Robert Schumann praised the trio as "the master-trio of our time, even as Beethoven's B♭ and D and Schubert's E♭ at their time; it is an exceedingly fine composition that, years hence, will still delight our grandchildren and greatgrandchildren." In 1898, The Musical Times had an interview with the violinist, Joseph Joachim, who recalled the performance in London in 1844, in which the composer was the pianist once again. At the time, only the violinist and cellists had their parts. Mendelssohn said, "never mind, just put a book on the piano and a person can turn from time to time, so I don't need to look as though I played by heart."

==Analysis==

=== I. Molto allegro agitato ===
The first movement is in sonata form without an introduction. The exposition has two parts: Part 1 has two large phrases in D minor, begins with a cantabile main theme played by the cello, with the piano providing a syncopated accompaniment, and the violin then joins the cello with a distorted version of the theme. The transition, more variation of the main theme, ends with the minor dominant (v) pedal of the secondary key. Part 2 begins in A major, with a new secondary theme in the cello.

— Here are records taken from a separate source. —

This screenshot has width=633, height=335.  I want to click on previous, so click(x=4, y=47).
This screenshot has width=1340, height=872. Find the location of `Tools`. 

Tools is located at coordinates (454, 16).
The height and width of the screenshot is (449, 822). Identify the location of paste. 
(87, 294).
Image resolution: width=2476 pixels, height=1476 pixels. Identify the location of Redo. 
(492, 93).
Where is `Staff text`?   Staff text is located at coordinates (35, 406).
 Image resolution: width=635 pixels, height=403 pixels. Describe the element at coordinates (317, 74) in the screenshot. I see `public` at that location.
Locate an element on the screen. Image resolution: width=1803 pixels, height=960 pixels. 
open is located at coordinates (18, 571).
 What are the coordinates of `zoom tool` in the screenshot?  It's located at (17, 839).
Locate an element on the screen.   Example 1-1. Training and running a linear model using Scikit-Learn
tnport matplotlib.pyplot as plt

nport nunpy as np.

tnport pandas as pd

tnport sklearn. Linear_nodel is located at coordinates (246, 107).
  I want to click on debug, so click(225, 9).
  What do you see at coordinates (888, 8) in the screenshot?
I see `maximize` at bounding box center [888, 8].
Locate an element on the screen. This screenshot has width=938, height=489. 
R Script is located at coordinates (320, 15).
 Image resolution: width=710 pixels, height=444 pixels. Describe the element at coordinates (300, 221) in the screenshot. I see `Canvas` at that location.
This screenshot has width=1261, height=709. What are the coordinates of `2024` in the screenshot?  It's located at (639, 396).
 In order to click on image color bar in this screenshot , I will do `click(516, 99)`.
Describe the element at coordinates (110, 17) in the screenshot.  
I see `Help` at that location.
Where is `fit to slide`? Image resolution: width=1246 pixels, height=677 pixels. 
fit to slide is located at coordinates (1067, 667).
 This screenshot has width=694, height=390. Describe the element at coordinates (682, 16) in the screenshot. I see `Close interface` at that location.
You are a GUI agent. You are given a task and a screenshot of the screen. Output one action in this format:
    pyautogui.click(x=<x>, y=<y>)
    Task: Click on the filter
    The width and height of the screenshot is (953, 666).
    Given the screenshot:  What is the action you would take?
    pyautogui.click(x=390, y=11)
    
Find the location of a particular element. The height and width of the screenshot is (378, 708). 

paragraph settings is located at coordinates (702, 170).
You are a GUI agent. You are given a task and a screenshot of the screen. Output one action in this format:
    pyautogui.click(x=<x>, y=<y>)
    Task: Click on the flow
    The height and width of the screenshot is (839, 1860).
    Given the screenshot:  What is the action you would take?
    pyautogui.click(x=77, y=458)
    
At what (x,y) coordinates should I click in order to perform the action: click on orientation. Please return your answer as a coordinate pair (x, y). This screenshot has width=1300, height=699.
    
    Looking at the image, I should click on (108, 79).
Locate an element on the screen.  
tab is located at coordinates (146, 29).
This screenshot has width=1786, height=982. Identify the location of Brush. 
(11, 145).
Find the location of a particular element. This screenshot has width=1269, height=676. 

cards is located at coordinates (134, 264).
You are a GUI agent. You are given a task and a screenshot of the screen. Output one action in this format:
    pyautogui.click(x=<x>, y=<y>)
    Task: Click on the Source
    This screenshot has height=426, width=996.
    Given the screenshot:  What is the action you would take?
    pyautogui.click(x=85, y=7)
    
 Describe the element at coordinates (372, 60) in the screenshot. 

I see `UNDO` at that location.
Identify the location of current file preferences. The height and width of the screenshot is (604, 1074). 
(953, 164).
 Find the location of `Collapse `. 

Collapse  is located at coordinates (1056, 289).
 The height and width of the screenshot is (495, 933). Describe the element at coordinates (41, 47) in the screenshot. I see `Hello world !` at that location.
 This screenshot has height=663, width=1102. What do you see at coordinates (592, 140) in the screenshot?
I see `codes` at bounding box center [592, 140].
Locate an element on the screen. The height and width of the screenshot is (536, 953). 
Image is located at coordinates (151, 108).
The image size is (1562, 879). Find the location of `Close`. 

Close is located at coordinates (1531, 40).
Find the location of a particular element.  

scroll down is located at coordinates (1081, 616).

The development stays in a minor till it begins to modulate to B♭ major of the secondary theme, the most magical moment when it shifts to C major. The violin and cello are playing in unison while the piano is doing triplet arpeggios. The recapitulation has two parts as well and it is much shorter. In the first part, it only takes around 43 measures to reach the dominant pedal. The second part, closes with a perfect authentic cadence in d minor and a 38-bars of coda (marked as assai animato).

===II. Andante con moto tranquillo===
The piano introduces the second movement, with the eight-bar melody in the right hand and the accompaniment divided between the hands, as in a number of Mendelssohn's Songs without Words. Below this, the bass line in the piano moves methodically, carefully balancing with the accompaniment and the melody. After the piano plays the main theme, the violin repeats it with a counterpoint played on the cello.

===III. Scherzo. Leggiero e vivace===
The short and light scherzo is essentially in sonata form. As in the second movement, the main theme is first played on the piano, which then reduces itself to fragmentary accompaniment almost immediately. The rhythmic motif of the main theme is present throughout the movement, except in the more lyrical central section, whose theme resembles material from the first movement.

===IV. Finale. Allegro assai appassionato===
After Hiller gave Mendelssohn his advice, the finale was the most revised movement and unsurprisingly has a busy piano part. Various keyboard techniques are called upon in the movement, from close chords to sweeping arpeggios and chromatic octaves. The cantabile moments provide a refreshing contrast. The trio finishes with a shift to D major shortly before the end.